PATTERN Cited by 1 source

Snapshot sync from Postgres to repo¶

Pattern¶

Run a durable background orchestrator (e.g. Vercel Workflow) that transforms live source-configuration state (in Postgres) into a derived, versioned, immutable snapshot repository the agent's retrieval sandbox can load. The admin interface writes to Postgres; the orchestrator syncs; the agent reads the snapshot.

Canonical Vercel framing¶

From the Knowledge Agent Template pipeline:

"You add sources through the admin interface, and they're stored in Postgres. Content syncs to a snapshot repository via Vercel Workflow. When the agent needs to search, a Vercel Sandbox loads the snapshot."

(Source: sources/2026-04-21-vercel-build-knowledge-agents-without-embeddings)

Why this separation exists¶

Three deployments share a canonical shape:

Live source-of-truth DB (Postgres).
Derived snapshot repo — versioned, materialised.
Per-request sandbox checkout of the snapshot.

The pattern names the producer that bridges the first two. The consumer side is patterns/bash-in-sandbox-as-retrieval-tool.

Four reasons the producer is a separate orchestrator, not inline with retrieval:

Content materialisation is expensive. A GitHub repo clone, a YouTube transcript pull, an API pagination walk — none should happen on the agent's critical path.
Source API rate limits. Admin DB scales with users; the snapshot sync scales with source APIs (GitHub, YouTube, etc.) whose limits are lower.
Failure decoupling. A source API outage shouldn't take the agent down; the agent keeps serving the last good snapshot.
Version discipline. The snapshot repo has a history, the admin DB has current state; you can't roll back the DB to debug a week-old agent answer — you can reload a week-old snapshot.

Mechanism shape¶

admin UI → writes → Postgres (live config)
                        │
                        │ (event or schedule)
                        ▼
                 Vercel Workflow
                        │
                        │ (fan out per source)
                        ▼
         ┌──────────────┼──────────────┐
         ▼              ▼              ▼
  GitHub clone    YouTube pull    Markdown sync
         └──────────────┼──────────────┘
                        │
                        │ (materialise into repo)
                        ▼
               snapshot repository
                        │
                        │ (pull at retrieval time)
                        ▼
                 Vercel Sandbox

What this pattern solves vs vector-index refresh¶

A vector-index refresh is:

All-or-nothing. Re-embedding happens as a batch; partial updates are awkward.
Opaque. A diff between index version N and N+1 isn't human-readable.
Lossy on top. The snapshot at the repo level is the ground truth; an index is a lossy transformation.

A snapshot repo sync is:

Incremental. Changed sources get re-pulled; unchanged sources stay.
Diff-inspectable. The repo history shows what changed.
The ground truth. The agent reads it directly; no transformation layer.

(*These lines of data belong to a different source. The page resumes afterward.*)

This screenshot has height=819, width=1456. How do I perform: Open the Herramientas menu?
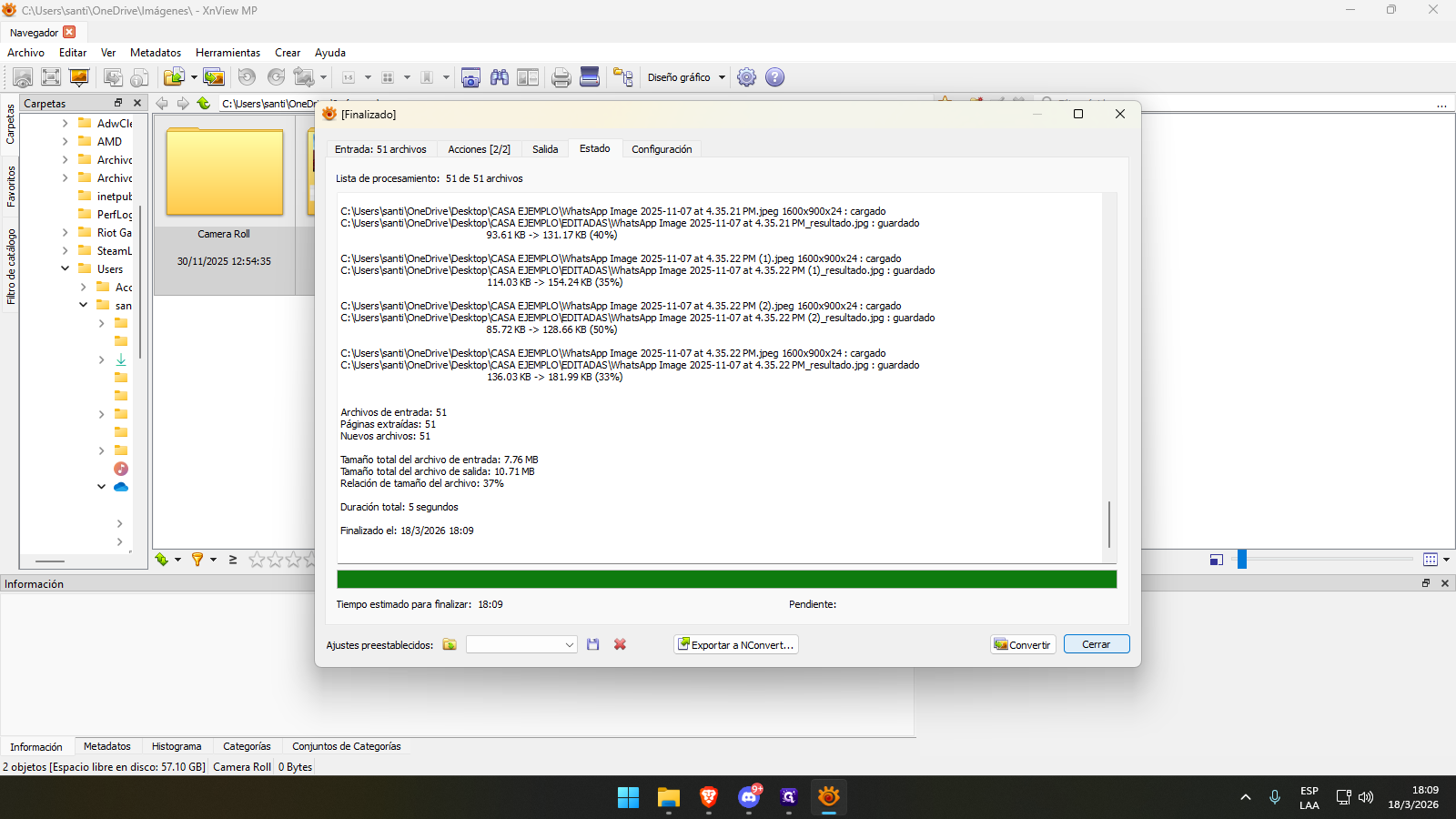point(228,53)
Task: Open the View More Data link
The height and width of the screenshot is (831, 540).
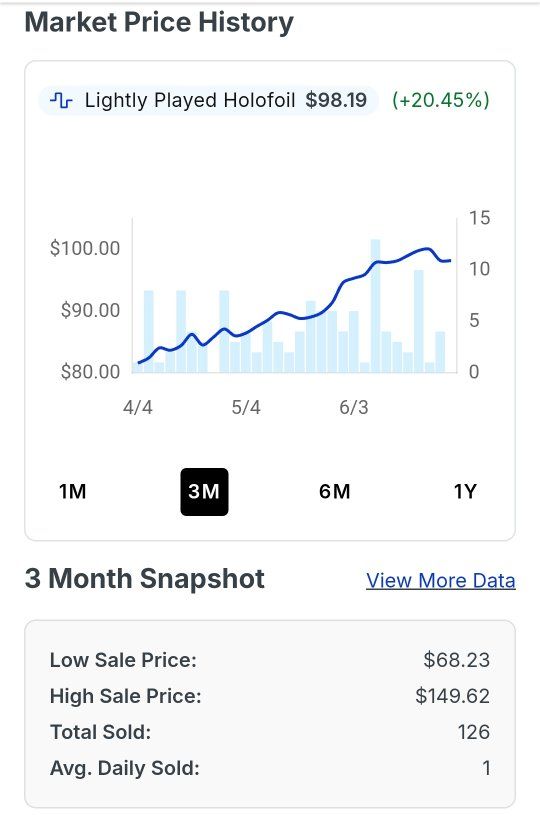Action: coord(440,581)
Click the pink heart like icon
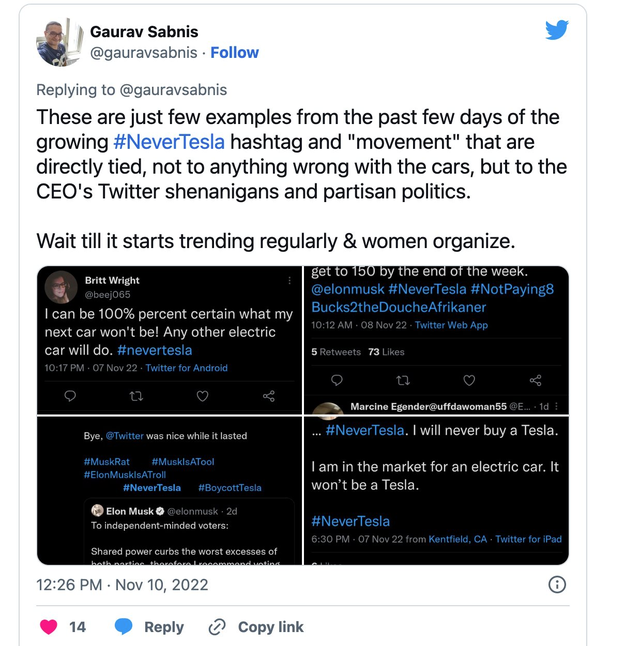Image resolution: width=640 pixels, height=646 pixels. [49, 627]
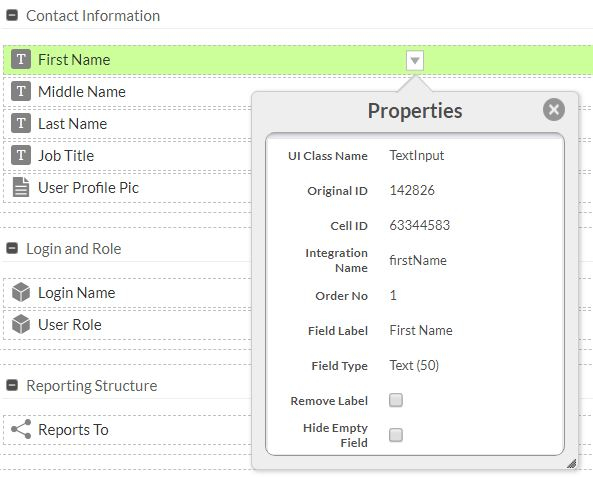Click the Reports To field label
Viewport: 593px width, 478px height.
[x=73, y=430]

What's undisclosed (Vercel 2026-04-21 post)¶

Trigger model. Event-driven on admin writes? Scheduled? Both?
Change detection. ETags, last-modified, content-hash, full re-pull?
Partial-failure handling. One source fails; does the whole sync abort, or does the snapshot advance with the failed source marked stale?
Parallelism. Sync fans out per source; how many concurrent source pulls?
Rollback. The post implies versioning is available; the rollback UX / API is not named.
Large-source strategy. A 10-GB GitHub repository — does it clone in full every time, use sparse checkout, or differentially fetch?

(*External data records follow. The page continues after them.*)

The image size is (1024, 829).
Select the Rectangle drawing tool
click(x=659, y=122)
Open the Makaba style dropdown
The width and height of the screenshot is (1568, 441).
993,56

Composition with retrieval¶

The snapshot sync is write-path; retrieval is read-path. They share the repo. This is the classical materialised-derived-view shape from database engineering applied to agent infrastructure — Postgres is the OLTP source of truth; the snapshot repo is the derived-view consumed by the agent's retrieval tools.

Seen in¶

sources/2026-04-21-vercel-build-knowledge-agents-without-embeddings — canonical Vercel-stack instance; Vercel Workflow as orchestrator, Postgres as source of truth, snapshot repo as the agent-facing derived view.

concepts/snapshot-repository-as-agent-corpus — the consumer-side framing of the snapshot.
concepts/filesystem-as-retrieval-substrate — the retrieval choice that consumes the snapshot.
patterns/bash-in-sandbox-as-retrieval-tool — the read-path complement.
systems/vercel-workflow — canonical orchestrator.
systems/vercel-sandbox — canonical consumer.
systems/vercel-knowledge-agent-template — canonical composition.